Global Fund for Women has been providing needed funds to women’s organizations for over 20 years.  Experts say that without their support many amazing organizations would not exist today. They also cultivate women leaders and support equity though advocacy.  Their leadership in the field has been felt locally, regionally and internationally.  Read more about Global Fund for Women’s accomplishments and expert opinions here.

UN Women: #2 Expert-Identified Violence Against Women Nonprofit

January 13th, 2012

Our #2 nonprofit, UN Women, is a coalition of UN bodies focused on women’s safety and well being.  Through technical and financial support, they help countries to develop and work toward a global standard of living for all women.  Their unique position as a UN body helps in holding countires accountable for progress in making significant steps toward ending violence against women.  Learn more about UN Women’s impact below:

UN Women works on several fronts towards ending violence against women and girls. This includes tackling its main root: gender inequality. Efforts are multiplied through advocacy campaigns and partnerships with governments, civil society and the UN system. Initiatives range from working to establish legal frameworks and specific national actions, to supporting prevention at the grassroots level, including in conflict and post-conflict situations. UN Women has also supported data collection on violence against women, facilitating new learning on the issue.

UN Women plays an active role in supporting the UN Secretary-General’s multi-year Unite to End Violence against Women campaign, launched in 2008. As a designated coordinator, UN Women works together with the UN system and other partners on the campaign’s regional components in Africa and Latin America and the Caribbean, expected to be launched in 2009.

(Learn more at: http://www.unwomen.org)

Experts agree that UN Women’s high-impact is due in part to its position within the UN.  They are able to facilitate real change at the country level by placing VAW issues directly on their agendas. The organization’s strong leadership is also a factor in its success.  To learn more about UN Women and to view more expert comments, click here.

V-Day: #3 Expert-Identified Violence Against Women Nonprofit

January 12th, 2012

V-Day, our #3 nonprofit, combines activism and the arts in a successful combination that grows the VAW movement and generates ample funding for direct programming. V-Day offers over 5400 events each year; most notably its numerous productions of the Vagina Monologues.  They also engage in activism and program provision around the world.  Read more about V-Day’s campaigns and events below:

In late 2001, V-Day launched a campaign called “Afghanistan Is Everywhere” through which V-Day 2002 Organizers from the Worldwide and College Campaigns were asked to provide information at their events about the plight of the women in Afghanistan who had no civil or human rights under the Taliban at that time. They were also encouraged to donate a percentage of their proceeds to Afghan women.

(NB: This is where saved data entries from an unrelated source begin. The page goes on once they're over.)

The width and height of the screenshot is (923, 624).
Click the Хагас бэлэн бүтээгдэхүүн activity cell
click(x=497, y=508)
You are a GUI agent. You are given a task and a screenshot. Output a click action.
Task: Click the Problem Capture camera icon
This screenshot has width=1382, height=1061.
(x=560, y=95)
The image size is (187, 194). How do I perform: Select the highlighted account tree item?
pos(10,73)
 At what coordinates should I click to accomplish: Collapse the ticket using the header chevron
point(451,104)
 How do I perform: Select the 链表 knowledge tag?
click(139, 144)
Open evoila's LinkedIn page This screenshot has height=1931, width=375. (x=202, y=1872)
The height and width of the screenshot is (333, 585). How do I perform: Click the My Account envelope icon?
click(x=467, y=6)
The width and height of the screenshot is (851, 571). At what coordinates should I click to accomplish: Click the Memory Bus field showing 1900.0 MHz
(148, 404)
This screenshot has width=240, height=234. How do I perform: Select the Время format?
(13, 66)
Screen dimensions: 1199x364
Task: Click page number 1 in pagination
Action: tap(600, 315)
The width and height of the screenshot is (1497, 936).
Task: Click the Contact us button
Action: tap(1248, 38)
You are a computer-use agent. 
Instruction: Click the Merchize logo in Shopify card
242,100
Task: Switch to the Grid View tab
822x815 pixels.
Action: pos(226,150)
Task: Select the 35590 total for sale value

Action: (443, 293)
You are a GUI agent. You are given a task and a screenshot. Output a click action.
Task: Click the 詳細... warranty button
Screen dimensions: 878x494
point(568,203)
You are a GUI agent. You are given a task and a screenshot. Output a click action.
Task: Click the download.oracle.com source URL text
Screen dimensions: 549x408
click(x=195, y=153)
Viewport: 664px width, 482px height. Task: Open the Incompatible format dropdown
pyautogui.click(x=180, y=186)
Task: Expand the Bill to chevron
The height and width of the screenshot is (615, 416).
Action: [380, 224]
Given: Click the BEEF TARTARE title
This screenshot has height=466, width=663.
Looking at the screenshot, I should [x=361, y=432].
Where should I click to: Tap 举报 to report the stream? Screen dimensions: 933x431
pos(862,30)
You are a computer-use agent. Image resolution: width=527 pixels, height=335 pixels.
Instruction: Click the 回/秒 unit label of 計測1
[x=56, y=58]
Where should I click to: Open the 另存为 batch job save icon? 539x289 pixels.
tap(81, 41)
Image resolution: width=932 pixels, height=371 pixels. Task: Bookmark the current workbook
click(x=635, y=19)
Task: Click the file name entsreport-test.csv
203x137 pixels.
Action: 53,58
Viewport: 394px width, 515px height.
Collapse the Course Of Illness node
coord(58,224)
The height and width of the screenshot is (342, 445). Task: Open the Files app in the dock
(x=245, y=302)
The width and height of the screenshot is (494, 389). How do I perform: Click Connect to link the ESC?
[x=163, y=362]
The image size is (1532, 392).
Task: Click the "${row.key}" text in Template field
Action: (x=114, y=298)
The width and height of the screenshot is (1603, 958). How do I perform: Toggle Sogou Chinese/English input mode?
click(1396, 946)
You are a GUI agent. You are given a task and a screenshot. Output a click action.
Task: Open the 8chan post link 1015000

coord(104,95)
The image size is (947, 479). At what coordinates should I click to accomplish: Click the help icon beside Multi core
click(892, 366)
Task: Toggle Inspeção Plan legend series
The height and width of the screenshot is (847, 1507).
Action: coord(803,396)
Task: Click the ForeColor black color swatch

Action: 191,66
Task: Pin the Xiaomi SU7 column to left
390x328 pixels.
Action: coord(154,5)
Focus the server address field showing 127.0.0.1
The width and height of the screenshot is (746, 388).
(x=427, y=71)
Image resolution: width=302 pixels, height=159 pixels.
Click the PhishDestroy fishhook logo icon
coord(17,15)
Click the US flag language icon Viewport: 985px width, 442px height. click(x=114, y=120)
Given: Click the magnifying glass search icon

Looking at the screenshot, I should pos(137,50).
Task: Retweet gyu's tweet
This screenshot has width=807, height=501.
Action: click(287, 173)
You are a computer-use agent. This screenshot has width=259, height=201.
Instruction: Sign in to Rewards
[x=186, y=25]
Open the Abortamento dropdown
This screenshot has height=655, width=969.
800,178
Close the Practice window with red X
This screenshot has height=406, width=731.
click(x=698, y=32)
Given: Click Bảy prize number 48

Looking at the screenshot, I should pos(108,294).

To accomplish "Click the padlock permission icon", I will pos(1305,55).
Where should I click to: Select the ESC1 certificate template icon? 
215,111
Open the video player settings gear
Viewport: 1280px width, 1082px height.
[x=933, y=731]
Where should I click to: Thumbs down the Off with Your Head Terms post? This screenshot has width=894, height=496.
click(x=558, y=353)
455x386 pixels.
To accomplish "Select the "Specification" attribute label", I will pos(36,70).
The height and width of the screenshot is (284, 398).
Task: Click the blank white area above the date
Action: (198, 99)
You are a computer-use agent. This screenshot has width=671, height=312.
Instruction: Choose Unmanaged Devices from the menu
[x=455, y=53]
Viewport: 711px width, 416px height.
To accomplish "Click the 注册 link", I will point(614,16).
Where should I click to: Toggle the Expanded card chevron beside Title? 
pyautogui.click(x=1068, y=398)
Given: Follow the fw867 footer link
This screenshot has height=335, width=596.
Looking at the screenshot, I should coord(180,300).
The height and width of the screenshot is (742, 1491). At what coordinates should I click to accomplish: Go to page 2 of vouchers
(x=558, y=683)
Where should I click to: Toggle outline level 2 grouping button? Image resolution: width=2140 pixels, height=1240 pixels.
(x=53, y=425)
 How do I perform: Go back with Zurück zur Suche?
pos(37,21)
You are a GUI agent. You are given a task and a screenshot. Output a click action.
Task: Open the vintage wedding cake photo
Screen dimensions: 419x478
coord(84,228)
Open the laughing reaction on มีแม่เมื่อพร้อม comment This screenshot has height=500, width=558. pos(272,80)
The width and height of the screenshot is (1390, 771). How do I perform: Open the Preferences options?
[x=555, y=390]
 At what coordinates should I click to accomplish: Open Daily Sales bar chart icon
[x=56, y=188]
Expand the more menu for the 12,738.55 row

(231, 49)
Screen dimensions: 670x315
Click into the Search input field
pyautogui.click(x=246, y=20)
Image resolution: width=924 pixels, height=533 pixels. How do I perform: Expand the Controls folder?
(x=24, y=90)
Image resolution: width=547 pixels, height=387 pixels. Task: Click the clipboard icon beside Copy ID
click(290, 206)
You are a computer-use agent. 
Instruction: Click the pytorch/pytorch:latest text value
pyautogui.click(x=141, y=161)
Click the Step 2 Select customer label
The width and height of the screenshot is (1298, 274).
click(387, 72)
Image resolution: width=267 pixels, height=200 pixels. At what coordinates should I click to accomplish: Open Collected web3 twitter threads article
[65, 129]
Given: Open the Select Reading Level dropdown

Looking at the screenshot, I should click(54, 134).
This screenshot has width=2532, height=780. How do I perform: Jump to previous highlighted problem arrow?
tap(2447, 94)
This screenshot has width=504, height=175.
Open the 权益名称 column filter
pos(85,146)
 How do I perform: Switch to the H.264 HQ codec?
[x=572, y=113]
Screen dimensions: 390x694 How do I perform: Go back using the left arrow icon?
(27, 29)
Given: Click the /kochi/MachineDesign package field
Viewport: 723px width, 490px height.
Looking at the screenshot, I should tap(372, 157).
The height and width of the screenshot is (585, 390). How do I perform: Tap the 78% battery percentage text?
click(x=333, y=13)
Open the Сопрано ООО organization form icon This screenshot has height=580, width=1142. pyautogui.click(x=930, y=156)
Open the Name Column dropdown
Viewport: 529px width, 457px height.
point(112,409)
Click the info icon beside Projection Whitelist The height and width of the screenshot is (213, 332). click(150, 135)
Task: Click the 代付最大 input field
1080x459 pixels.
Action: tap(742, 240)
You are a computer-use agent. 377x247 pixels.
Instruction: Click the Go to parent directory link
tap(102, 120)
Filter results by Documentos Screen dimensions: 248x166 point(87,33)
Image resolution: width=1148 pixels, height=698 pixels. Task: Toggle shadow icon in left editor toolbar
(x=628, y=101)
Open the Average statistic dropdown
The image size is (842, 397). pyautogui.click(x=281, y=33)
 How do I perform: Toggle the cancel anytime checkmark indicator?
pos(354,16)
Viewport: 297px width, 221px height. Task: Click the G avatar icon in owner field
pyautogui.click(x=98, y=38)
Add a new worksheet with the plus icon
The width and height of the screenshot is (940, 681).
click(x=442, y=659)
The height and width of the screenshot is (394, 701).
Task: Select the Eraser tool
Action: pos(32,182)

The campaign, ‘Afghanistan Is Everywhere,’ focused on Afghan women with the broader intention to unite women worldwide by pointing out the similarities between the experiences of the women of Afghanistan and those of women and girls in other areas of the world and raised over $250,000 for the women of Afghanistan, opening schools and orphanages and providing education and healthcare.
The success of that campaign evolved into what is now the annual V-Day Spotlight. Each year V-Day spotlights a particular group of women who are experiencing violence with the goal of raising awareness and funds to put a worldwide media spotlight on this area and to aid groups on the ground who are addressing it. In 2012, V-Day’s Spotlight Campaign will be on the Women and Girls of Haiti.

(Learn more at: http://www.vday.org/ar2011splash.html)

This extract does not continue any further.